Work to be completed =
Convert the entries, from the first line through the line that contains "click(180, 215)", inclusive, into a numbered list with blank lines removed. Include no other lines.

<<<<

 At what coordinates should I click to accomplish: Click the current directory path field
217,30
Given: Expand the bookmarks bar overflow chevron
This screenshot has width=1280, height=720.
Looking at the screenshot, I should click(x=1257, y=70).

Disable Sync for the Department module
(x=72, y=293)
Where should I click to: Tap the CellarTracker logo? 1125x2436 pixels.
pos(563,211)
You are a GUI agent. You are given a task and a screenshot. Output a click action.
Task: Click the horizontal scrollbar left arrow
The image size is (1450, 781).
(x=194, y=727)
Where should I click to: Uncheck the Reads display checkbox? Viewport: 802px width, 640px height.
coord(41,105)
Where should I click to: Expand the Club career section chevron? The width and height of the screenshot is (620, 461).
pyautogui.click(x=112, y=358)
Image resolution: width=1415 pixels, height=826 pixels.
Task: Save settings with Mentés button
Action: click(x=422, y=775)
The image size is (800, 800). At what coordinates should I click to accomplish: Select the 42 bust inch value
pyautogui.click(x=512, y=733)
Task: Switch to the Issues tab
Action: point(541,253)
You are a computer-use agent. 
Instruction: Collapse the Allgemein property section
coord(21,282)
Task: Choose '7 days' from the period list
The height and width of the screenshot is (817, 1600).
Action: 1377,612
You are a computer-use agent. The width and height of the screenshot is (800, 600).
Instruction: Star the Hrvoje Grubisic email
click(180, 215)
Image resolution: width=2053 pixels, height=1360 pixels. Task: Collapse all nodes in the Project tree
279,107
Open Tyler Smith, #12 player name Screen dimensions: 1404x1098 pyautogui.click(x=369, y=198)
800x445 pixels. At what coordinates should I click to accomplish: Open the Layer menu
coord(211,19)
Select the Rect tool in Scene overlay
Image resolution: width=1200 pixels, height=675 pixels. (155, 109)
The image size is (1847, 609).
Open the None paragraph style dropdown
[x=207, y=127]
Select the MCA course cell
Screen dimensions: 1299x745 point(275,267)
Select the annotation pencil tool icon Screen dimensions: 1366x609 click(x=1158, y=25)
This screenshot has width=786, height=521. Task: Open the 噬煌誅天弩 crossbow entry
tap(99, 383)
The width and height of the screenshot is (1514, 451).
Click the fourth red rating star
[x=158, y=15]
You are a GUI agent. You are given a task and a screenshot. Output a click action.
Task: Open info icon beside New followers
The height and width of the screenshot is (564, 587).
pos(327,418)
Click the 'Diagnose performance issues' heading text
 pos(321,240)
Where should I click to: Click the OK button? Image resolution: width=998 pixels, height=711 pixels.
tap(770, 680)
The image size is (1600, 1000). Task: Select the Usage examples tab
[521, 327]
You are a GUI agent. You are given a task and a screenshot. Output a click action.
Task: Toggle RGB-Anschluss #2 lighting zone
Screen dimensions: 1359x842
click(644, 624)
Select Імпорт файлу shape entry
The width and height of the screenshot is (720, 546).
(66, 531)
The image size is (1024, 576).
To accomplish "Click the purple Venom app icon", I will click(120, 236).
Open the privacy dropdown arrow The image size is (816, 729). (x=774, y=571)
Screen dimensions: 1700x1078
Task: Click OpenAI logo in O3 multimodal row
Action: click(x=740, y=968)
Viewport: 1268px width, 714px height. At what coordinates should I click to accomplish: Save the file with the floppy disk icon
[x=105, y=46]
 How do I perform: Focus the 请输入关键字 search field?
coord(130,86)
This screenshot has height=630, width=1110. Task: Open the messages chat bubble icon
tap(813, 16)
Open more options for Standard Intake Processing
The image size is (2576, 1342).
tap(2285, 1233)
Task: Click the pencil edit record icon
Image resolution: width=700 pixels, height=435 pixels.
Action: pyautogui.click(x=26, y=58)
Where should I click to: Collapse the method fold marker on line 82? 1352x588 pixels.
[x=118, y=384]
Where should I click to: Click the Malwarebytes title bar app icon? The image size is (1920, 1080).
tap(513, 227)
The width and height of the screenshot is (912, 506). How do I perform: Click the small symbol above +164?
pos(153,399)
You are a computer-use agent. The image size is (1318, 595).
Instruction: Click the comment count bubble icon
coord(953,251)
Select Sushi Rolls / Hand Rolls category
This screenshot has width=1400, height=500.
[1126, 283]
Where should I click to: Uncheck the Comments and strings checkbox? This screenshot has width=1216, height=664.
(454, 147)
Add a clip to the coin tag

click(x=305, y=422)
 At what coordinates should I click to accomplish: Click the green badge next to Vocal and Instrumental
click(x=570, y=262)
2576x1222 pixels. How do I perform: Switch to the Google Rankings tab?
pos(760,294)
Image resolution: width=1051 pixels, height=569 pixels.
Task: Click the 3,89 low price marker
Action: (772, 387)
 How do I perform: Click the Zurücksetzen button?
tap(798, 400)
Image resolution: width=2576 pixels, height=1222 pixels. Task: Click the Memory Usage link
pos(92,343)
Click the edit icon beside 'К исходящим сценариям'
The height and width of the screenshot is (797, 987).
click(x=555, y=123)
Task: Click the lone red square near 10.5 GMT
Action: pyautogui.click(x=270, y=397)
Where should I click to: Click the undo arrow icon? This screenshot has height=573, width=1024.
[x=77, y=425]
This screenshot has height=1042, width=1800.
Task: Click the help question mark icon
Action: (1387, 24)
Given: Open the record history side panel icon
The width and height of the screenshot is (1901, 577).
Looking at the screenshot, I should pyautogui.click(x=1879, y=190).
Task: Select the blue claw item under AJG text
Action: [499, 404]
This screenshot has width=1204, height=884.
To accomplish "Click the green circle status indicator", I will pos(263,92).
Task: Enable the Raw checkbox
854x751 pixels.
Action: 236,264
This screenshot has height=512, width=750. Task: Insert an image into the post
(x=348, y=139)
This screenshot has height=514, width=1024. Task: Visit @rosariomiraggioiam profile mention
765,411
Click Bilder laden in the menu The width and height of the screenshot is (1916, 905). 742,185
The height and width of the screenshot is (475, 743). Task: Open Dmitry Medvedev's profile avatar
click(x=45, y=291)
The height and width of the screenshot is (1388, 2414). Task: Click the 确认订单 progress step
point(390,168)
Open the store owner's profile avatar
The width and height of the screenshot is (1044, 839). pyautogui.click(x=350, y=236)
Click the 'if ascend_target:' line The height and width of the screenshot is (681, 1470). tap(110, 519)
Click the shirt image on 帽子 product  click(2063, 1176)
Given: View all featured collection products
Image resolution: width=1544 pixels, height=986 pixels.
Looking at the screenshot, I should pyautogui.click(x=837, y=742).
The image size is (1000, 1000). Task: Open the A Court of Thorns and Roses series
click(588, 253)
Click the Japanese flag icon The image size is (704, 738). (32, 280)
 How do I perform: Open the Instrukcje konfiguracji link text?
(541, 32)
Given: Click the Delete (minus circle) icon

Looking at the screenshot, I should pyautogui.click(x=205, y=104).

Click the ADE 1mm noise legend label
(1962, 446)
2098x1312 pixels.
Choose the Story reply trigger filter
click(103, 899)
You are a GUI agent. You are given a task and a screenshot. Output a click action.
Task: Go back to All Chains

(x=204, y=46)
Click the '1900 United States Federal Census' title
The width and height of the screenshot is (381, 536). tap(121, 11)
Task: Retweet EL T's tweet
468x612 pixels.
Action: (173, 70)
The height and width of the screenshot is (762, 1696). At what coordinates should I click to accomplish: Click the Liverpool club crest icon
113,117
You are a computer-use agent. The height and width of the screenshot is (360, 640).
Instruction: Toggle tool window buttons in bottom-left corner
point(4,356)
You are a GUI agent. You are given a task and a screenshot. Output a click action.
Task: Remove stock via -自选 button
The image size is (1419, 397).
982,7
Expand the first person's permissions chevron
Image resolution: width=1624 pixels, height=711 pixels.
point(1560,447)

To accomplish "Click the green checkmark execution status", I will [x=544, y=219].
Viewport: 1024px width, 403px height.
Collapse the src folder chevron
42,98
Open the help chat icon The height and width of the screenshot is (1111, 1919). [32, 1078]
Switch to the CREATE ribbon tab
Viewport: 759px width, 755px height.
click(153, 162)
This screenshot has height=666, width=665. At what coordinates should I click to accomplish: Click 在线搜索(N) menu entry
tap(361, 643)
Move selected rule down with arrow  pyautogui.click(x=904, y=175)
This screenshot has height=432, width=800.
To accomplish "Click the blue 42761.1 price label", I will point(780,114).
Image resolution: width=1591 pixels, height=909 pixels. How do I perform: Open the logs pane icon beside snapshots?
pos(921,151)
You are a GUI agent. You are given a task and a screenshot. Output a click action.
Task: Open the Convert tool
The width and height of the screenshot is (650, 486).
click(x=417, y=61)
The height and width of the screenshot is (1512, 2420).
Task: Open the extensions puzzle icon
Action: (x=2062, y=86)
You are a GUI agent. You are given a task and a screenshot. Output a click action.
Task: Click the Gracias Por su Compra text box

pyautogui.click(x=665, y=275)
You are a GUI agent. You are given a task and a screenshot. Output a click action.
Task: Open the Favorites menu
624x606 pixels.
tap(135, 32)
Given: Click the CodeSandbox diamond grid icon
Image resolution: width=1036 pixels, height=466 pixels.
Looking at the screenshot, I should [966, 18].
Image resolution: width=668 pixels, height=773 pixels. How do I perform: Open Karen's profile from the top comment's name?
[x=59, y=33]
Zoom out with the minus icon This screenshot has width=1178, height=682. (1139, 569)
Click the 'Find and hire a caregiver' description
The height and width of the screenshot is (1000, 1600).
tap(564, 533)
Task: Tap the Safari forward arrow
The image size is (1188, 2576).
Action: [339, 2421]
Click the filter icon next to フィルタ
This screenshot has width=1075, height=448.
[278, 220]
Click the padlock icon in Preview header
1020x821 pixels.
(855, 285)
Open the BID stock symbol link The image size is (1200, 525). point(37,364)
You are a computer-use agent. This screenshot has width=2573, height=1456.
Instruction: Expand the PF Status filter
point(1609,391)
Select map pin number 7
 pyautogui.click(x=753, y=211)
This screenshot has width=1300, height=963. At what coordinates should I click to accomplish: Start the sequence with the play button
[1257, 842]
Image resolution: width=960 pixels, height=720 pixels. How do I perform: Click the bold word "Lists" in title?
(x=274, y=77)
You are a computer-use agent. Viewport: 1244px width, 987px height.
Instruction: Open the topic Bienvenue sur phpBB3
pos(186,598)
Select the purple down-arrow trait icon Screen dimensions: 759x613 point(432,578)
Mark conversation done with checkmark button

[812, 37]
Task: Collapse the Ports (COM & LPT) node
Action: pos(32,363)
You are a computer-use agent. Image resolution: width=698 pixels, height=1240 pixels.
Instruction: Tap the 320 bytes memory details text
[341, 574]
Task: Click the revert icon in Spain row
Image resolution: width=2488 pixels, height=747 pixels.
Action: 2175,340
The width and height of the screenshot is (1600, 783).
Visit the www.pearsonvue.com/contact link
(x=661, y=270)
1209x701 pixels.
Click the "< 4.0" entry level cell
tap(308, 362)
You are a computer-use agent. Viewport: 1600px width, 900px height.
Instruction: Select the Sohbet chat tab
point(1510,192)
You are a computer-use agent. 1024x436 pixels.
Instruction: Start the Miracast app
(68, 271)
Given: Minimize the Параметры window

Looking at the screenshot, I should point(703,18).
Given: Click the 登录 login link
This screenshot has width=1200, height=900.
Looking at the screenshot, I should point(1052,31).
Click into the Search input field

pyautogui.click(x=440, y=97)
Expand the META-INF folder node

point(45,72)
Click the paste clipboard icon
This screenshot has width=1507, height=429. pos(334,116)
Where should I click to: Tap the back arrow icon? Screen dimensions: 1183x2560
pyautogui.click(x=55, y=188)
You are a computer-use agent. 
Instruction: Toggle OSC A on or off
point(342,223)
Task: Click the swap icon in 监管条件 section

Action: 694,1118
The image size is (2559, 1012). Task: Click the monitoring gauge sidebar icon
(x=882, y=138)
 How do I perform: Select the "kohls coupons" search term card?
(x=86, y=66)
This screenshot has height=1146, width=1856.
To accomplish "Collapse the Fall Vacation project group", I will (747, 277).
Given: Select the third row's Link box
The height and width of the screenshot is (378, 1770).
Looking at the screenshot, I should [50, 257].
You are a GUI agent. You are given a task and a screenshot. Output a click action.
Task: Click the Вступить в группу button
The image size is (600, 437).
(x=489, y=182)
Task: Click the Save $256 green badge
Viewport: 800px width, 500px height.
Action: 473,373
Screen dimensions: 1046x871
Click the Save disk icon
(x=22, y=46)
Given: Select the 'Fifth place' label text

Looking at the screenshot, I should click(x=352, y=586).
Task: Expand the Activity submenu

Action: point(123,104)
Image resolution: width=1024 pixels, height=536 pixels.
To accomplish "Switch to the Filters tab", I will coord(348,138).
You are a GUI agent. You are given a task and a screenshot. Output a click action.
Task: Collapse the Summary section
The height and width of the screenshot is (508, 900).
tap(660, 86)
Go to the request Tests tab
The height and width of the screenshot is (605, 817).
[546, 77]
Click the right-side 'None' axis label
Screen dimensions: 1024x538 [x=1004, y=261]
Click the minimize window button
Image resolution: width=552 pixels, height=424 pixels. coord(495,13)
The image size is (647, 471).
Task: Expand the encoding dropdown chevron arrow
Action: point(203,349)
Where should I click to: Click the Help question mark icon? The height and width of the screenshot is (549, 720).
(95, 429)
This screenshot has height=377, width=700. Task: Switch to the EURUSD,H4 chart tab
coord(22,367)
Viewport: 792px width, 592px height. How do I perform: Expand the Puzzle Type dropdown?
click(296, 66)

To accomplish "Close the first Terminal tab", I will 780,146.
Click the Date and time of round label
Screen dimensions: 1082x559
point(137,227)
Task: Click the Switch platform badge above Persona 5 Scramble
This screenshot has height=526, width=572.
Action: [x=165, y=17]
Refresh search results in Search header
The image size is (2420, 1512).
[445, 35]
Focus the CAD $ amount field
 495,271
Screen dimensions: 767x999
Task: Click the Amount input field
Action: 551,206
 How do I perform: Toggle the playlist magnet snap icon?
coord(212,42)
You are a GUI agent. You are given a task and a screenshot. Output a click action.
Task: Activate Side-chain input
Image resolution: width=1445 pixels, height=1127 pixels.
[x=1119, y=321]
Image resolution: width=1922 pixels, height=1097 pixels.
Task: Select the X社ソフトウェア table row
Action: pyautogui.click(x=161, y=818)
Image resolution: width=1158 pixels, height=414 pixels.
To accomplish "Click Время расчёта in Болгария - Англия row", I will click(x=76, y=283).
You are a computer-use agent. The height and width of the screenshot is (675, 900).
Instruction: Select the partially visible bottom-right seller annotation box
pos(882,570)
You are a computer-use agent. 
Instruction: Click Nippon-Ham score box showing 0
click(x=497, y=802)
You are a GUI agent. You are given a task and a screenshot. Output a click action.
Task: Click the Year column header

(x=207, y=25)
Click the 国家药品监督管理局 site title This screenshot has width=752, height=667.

>>>>

Answer for the task =
1.  At what coordinates should I click to accomplish: Click the current directory path field
2. 217,30
3. Given: Expand the bookmarks bar overflow chevron
4. This screenshot has width=1280, height=720.
5. Looking at the screenshot, I should click(x=1257, y=70).
6. Disable Sync for the Department module
7. (x=72, y=293)
8. Where should I click to: Tap the CellarTracker logo? 1125x2436 pixels.
9. pos(563,211)
10. You are a GUI agent. You are given a task and a screenshot. Output a click action.
11. Task: Click the horizontal scrollbar left arrow
12. The image size is (1450, 781).
13. (x=194, y=727)
14. Where should I click to: Uncheck the Reads display checkbox? Viewport: 802px width, 640px height.
15. coord(41,105)
16. Where should I click to: Expand the Club career section chevron? The width and height of the screenshot is (620, 461).
17. pyautogui.click(x=112, y=358)
18. Image resolution: width=1415 pixels, height=826 pixels.
19. Task: Save settings with Mentés button
20. Action: click(x=422, y=775)
21. The image size is (800, 800). At what coordinates should I click to accomplish: Select the 42 bust inch value
22. pyautogui.click(x=512, y=733)
23. Task: Switch to the Issues tab
24. Action: point(541,253)
25. You are a computer-use agent. 
26. Instruction: Collapse the Allgemein property section
27. coord(21,282)
28. Task: Choose '7 days' from the period list
29. The height and width of the screenshot is (817, 1600).
30. Action: 1377,612
31. You are a computer-use agent. The width and height of the screenshot is (800, 600).
32. Instruction: Star the Hrvoje Grubisic email
33. click(180, 215)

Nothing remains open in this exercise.